How the limit works
Each plan gets a sustained request rate — a number of requests per second — with a short burst allowance, so a brief spike is not punished. The limit is measured per organization, not per API key, so issuing more keys does not raise it. Reads and writes draw on the same budget.
The exact numbers depend on your plan and can change, so they live in one place rather than being restated here: the pricing page lists the rate for each tier, and your dashboard shows the rate and burst in effect for your team right now.
When you go over
Past the rate, the API replies 429 Too Many Requests. Every response carries standard headers, so you always know where you stand:
| Header | Meaning |
|---|---|
Retry-After | Seconds to wait before trying again.
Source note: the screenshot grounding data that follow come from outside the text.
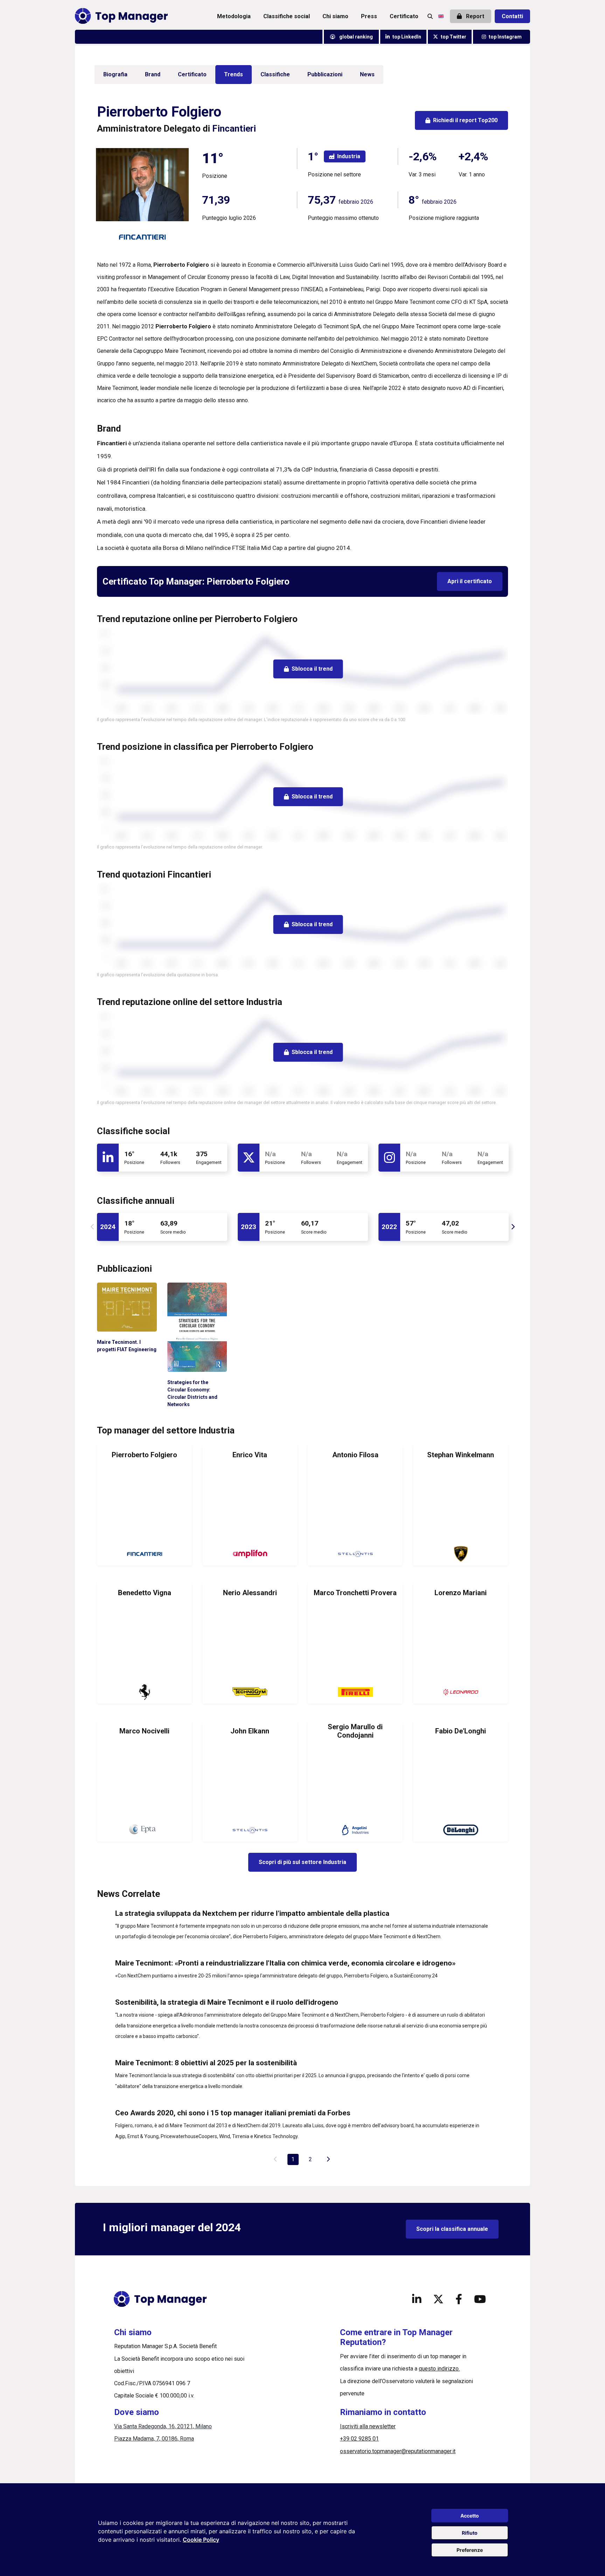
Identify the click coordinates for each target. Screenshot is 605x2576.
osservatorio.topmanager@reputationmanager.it (398, 2451)
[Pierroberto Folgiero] (144, 1504)
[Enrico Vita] (249, 1504)
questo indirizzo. (439, 2368)
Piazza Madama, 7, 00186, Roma (154, 2438)
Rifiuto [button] (470, 2533)
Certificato (404, 16)
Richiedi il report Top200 (465, 120)
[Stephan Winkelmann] (460, 1504)
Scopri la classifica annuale (452, 2229)
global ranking (355, 37)
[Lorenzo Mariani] (460, 1642)
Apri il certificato (469, 581)
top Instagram (505, 37)
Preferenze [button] (470, 2550)
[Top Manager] (121, 16)
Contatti (512, 16)
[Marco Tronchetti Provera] (355, 1642)
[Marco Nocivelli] (144, 1781)
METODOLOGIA (234, 16)
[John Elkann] (249, 1781)
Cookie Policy (201, 2539)
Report (474, 16)
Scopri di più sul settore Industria (302, 1862)
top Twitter (453, 37)
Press (369, 16)
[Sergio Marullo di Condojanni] (355, 1781)
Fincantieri (234, 128)
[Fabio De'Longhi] (460, 1781)
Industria (348, 156)
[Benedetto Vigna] (144, 1642)
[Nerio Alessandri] (249, 1642)
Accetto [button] (469, 2516)
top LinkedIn (406, 37)
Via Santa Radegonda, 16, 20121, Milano (163, 2426)
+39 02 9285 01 (359, 2438)
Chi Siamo (335, 16)
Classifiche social (286, 16)
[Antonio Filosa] (355, 1504)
Honour this first. |
RateLimit-Limit | Your burst capacity — the most requests allowed at once. |
RateLimit-Remaining | Requests left in the current window. |
RateLimit-Reset | Seconds until the budget refills to full. |
A 429 from your plan cap also carries RateLimit-Scope: tenant, which tells it apart from a coarse anti-flood limit at the edge. You may occasionally see 503 Service Unavailable with a short Retry-After when the platform is momentarily at capacity — handle it the same way.
Handling it
The rule is simple: on a 429, wait for the Retry-After value, then retry — and back off exponentially if it keeps coming. The SDKs surface the HTTP status and headers on a structured error, so you can branch on a throttle without parsing messages.
Rate limiting only throttles the cloud mirror. Your agent’s local signed chain is never refused by a 429 — receipts keep being written locally and stay verifiable offline. The throttle only delays mirroring them to the cloud; it never blocks the action or breaks the chain.